A farmer carry holds the kettlebell at arm’s length (neutral grip, bell at side). A rack walk holds the kettlebell in the front rack position (bell at shoulder height, elbow bent). Rack walks demand more core anti-rotation and shoulder stability; farmer carries emphasize grip strength and full-body tension. Both are valuable loaded carries with different stimulus profiles.
Q: Should I walk with both kettlebells or one?
Both are valid. Double rack walks (one bell each side) build symmetrical core stability and shoulder endurance. Single-bell rack walks (unilateral) demand greater anti-rotation work and expose imbalances.

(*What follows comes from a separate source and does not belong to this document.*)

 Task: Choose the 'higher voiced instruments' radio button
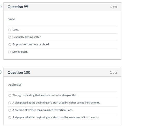pos(10,103)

Start with double bells to establish position; progress to single-bell carries to increase difficulty and address asymmetries.
Q: How long should a rack walk set be?
Distance or time depends on intent. For core stability and posture work, walk 20–40 meters (or 30–60 seconds) per set. For loaded carry endurance, progress to 60–100 meters or 90–120 seconds. Quality matters more than duration; stop when posture breaks or grip fatigue compromises position.
Q: Can I do rack walks if I have shoulder pain?
This is education only, not medical advice. Shoulder pain warrants assessment by a qualified healthcare provider before loading the rack position. If cleared to train, start with lighter loads, shorter distances, and ensure the elbow stays under the shoulder and the bell sits stable in the rack. Pain during movement is a signal to stop and reassess.
Q: What kettlebell weight should I use for rack walks?
Start with a weight you can hold in a stable front rack for 30–60 seconds without arm or core fatigue. For most adults, that is 12–20 kg per side (double) or 16–24 kg single. Prioritize position over load; a lighter bell walked with perfect posture beats a heavy bell with a collapsed rack.
Q: How often should I include rack walks in my program?
Rack walks work well 2–3 times per week as a supplemental loaded carry or core finisher. They pair well with pressing and pulling work. Avoid placing them immediately after heavy pressing (fatigue) unless intent is to drive adaptation. Recovery between sets should allow full postural reset (60–90 seconds minimum).